--- PAGE EXTRACT ---
━━━━━━━━
So as you drive home I am left to think. You asked me what was on my mind earlier and I couldn't formulate it into words. I couldn't do it well in the moment that is. So here it is well thought out and written down. I think about you and I and think about where things go from here. I know you still don't have all the answers. I know you fear hurting me again. Fear that I really don't know what I'd be getting into with you. As you said you are damaged goods. While I can tell you time and time again about how well I could handle that type of thing. Mostly, because all my past relationships have been pretty damaged, I know you still don't think I'm ready to deal with just the full amount of damage you have hidden in you. As we keep walking down this road; I can't help but notice you open up to me more and more each day. You  trust me with details of your life, that may not be things you want to tell me but you know I won't take them in a bad way. You know I'll just take them and accept you. Which is probably just as confusing as to why I would still be willing to risk my heart for you.

I realize your Ex thing is weird and confusing and kind of throwing your heart for a loop too. Here is a man that took everything from you and you spent years wanting to make this work, to help him see his own potential. I can understand why that goal is a hard one to give up on. You spent so much of your hope on it. You know as well as I do, that he's spiraling down a path that no one can save him from and it’s a lesson he needs to learn and sometimes that lesson is learned by having to face the consequences. I know you want to help him, to save him, to keep him from this fate. I know there will always be a part of you that will love him and want to help him. No matter what hell he has or will put you through. Still he is complicating your life over and over again. You were right when you said until he stops interfering in your life, you will never have another real  relationship. I don't know what things he has stirred in your heart when it comes to his new desire to be a better man. To both of us it does feel like a huge angle. It scares me to think it may be a chance you give him. Still I don't think you will. I do believe you are strong willed enough to tell him, “NO” this time. As you said you don't owe him anything. If you do tell him no and he still fights you for this exception, this second (or whatever number) chance then he isn't being a friend and it was an angle. It is a NO he will have to accept. I hope so anyway. Lord knows how far you have let him back into your life already. How many steps he's taken to secure a new spot in your heart, where his old spot was. Knowing he called you twice just to check in on you while you were with me was unnerving in itself. Just being honest there.
━━━━━━━━
--- GIVEN DATA ---
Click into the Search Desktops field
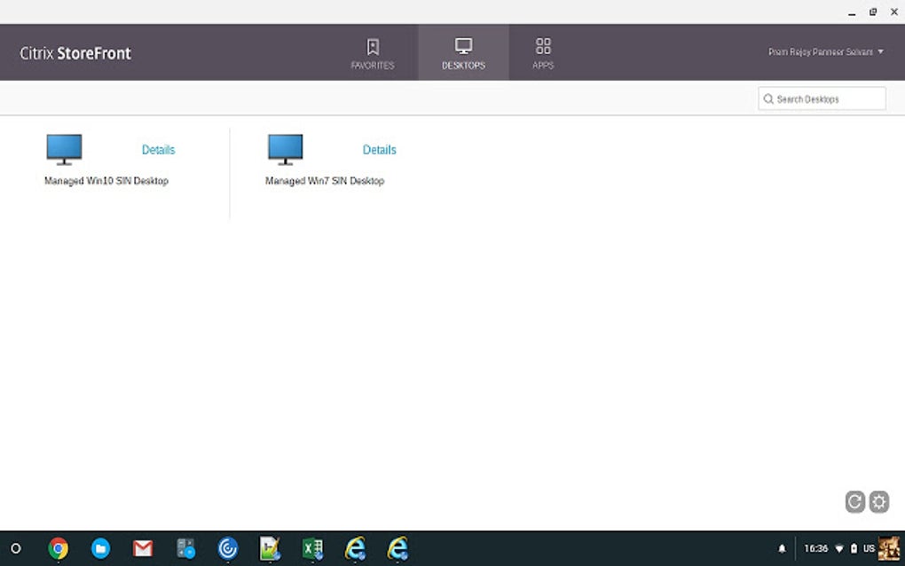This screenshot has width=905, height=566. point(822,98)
━━━━━━━━
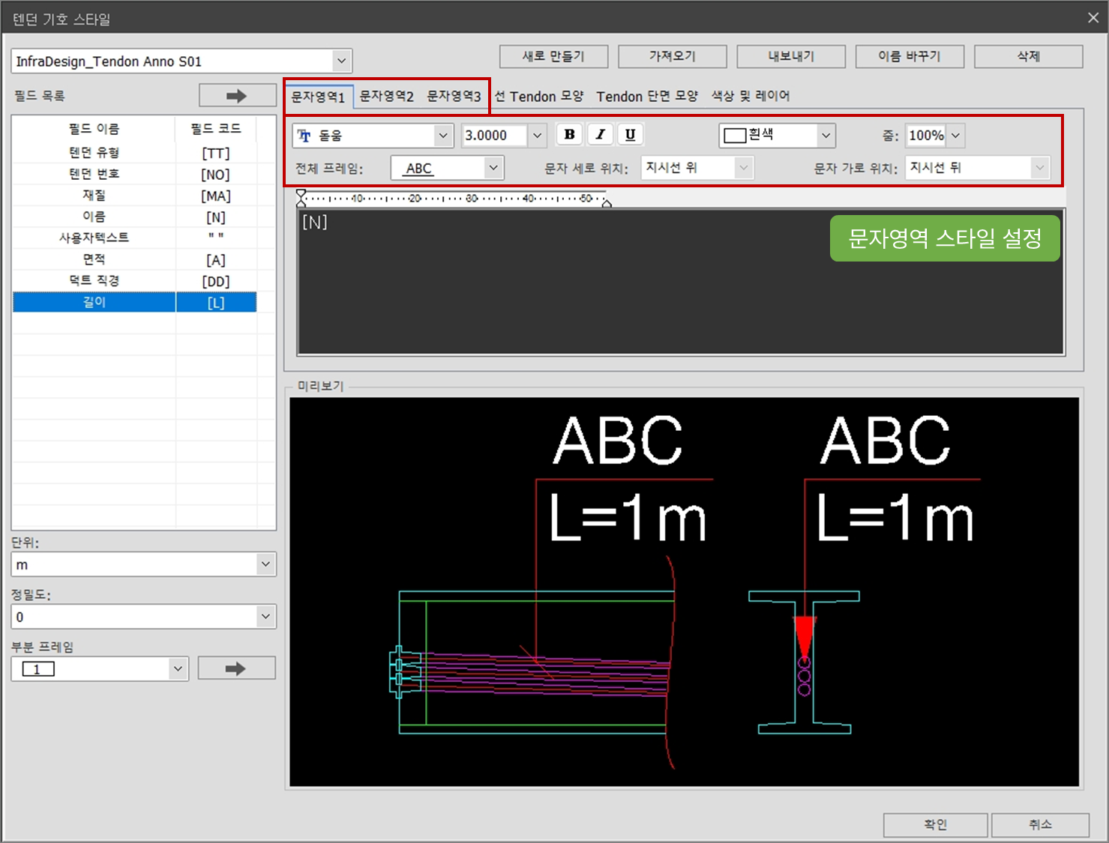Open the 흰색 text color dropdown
━━━━━━━━
--- TASK INSTRUCTIONS ---
(a) In the letter about the relationship and the ex, how many times did the ex call to check in while the addressee was with the writer?
(b) Continue the letter about the relationship and the ex from its last sentence.

--- TASK-BY-TASK RESULTS ---
(a) Twice.

(b)
Know this, you have me NOW so before risking so much more of your life to make sure he is safe. Risking what we could be (even if that could be was always up in the air), to go back into that dangerous situation. Ophelia I will walk this path with you for now because I know you feel for me. I know there is something there and there could be so much more there. I know you think about it and wonder just what could come of it. Because I know you. You said yourself you see the potential for us. You said I represent a hope and a real meaningful relationship. I'd like to take you up on that meaningful relationship. So know whatever form of damages you have to offer me right now, I'll  take them and I'll take you. I've been a bit damaged myself from failed relationships and having been cheated on in the past. Still, I'll be a man you can brag about to your friends and family. Stories that involve achievement and your man fighting for the things you believe in and want to accomplish in your own life. Never about the let downs and disillusioned impairment of your broken romance. I'll be a stable man in your life. I will cherish you for who you are and what you achieve. I won't take you for granted.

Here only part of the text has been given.